Analysis Pipeline

The following tutorial gives an introduction to the basic analysis functions of the velocyto library.

Velocyto Loom

Let’s start with loading the content of the .loom file into an interactive session of python.

import velocyto as vcy
vlm = vcy.VelocytoLoom("YourData.loom")

Different steps of analysis can be carried on by simply calling the methods of this VelocytoLoom object. New variables, normalized version of the data matrixes and other parameters will be stored as attributes of the “VelocytoLoom” object (method calls will not return any value). For example normalization and log transformation can be performed by calling the normalize method:

vlm.normalize("S", size=True, log=True)
vlm.S_norm  # contains log normalized

The docstring of every function specifies which attributes will be generated or modified at each method call.

“VelocytoLoom” object supports some ready-made plotting functions. For example, one of the first checks is spliced/unspliced fractions of the dataset can be done by calling:

vlm.plot_fractions()

You can save the results of your analysis in a serialized object at any time by running:

vlm.dump_hdf5("my_velocyto_analysis")

In another session you can reload the vlm object by running:

load_velocyto_hdf5("my_velocyto_analysis.hdf5")

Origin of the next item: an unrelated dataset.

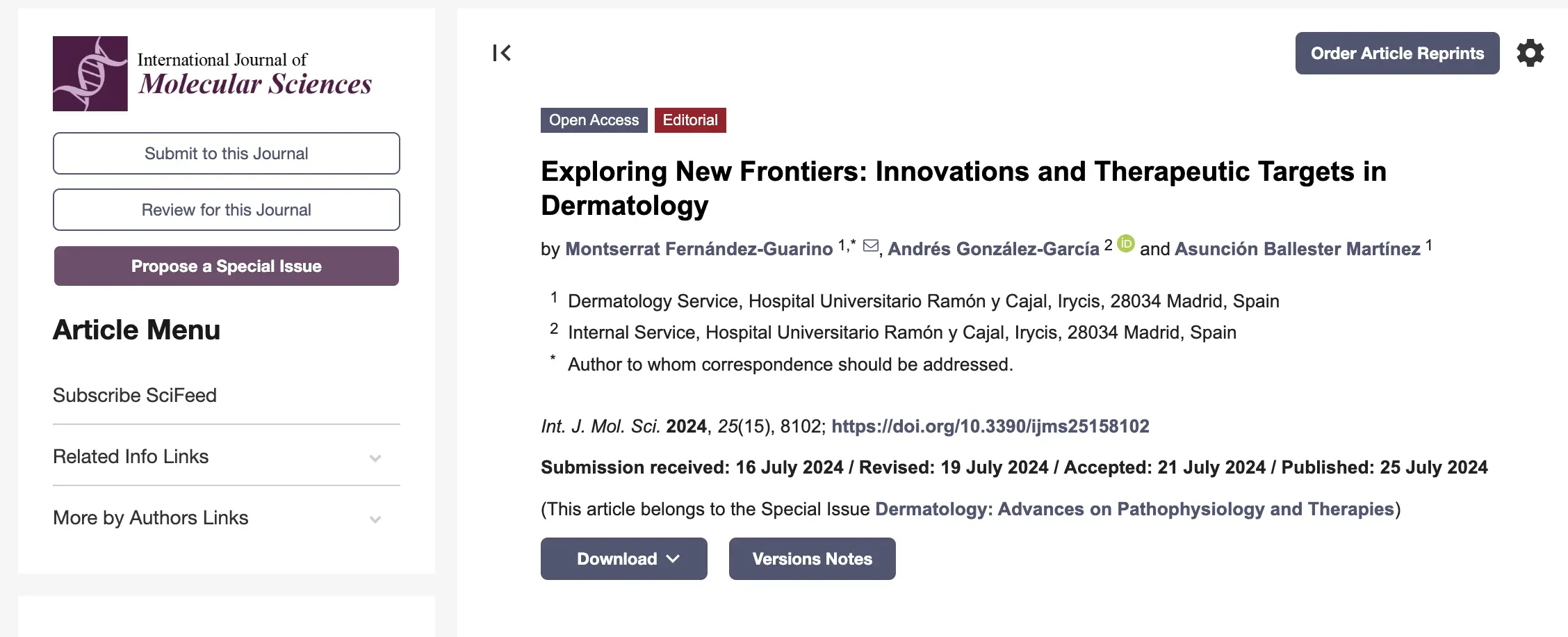Open Subscribe SciFeed in Article Menu
This screenshot has height=637, width=1568.
coord(135,395)
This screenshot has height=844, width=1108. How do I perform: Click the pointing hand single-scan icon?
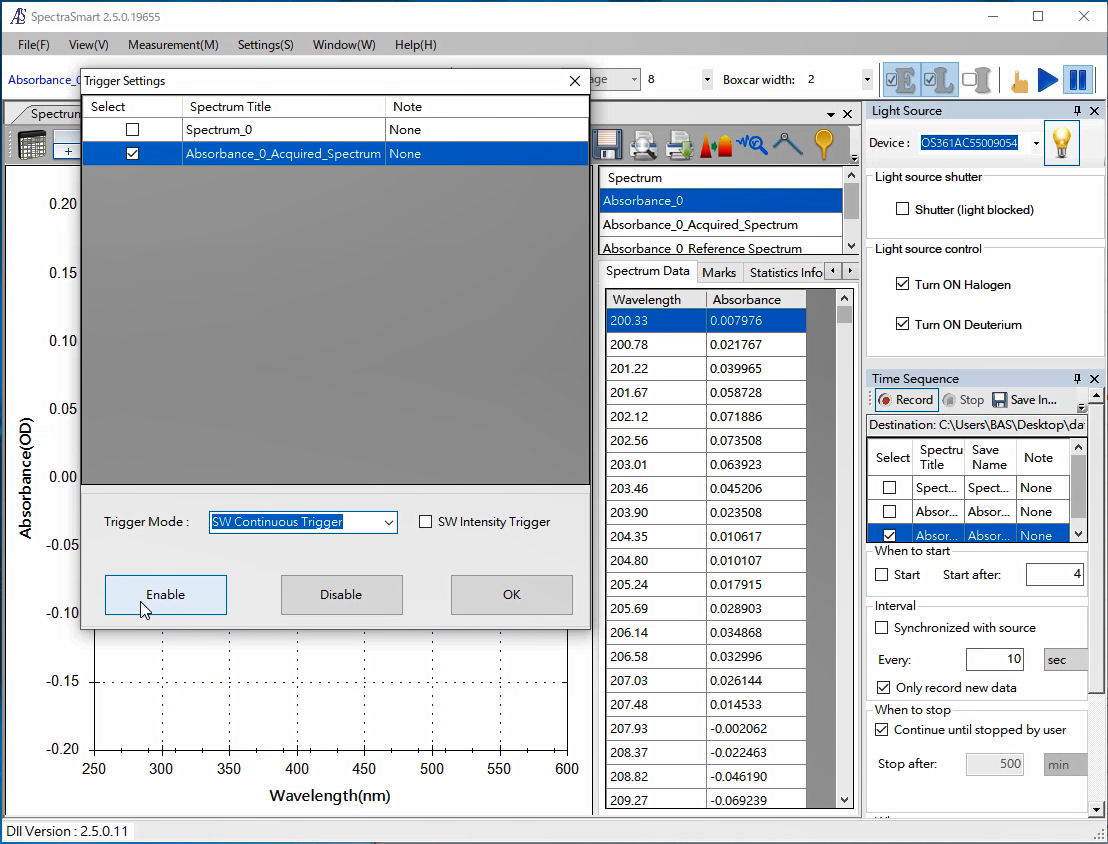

This is similar to what the pickle module in python standard library is doing but here only the attributes of the VelocytoLoom object are saved and stored as a hdf5 file. Notice that the size on disk of the serialized file can change depending on the step of the analysis the object is saved (e.g. pre/post filtering or before/after calculating distance matrixes).

Note

VelocytoLoom object methods operate on the object attributes performing filtering, normalization adn other calcualtion. Therefore the order in which they are run is important to get a meaningful output from velocyto. We suggest calling these functions in the order shown in this tutorial or in the example notebooks.

Note on Default Shortcuts

In velocyto, the methods starting with the prefix default_* are implemented as a quick-and-dirty shortcut to get the new user started.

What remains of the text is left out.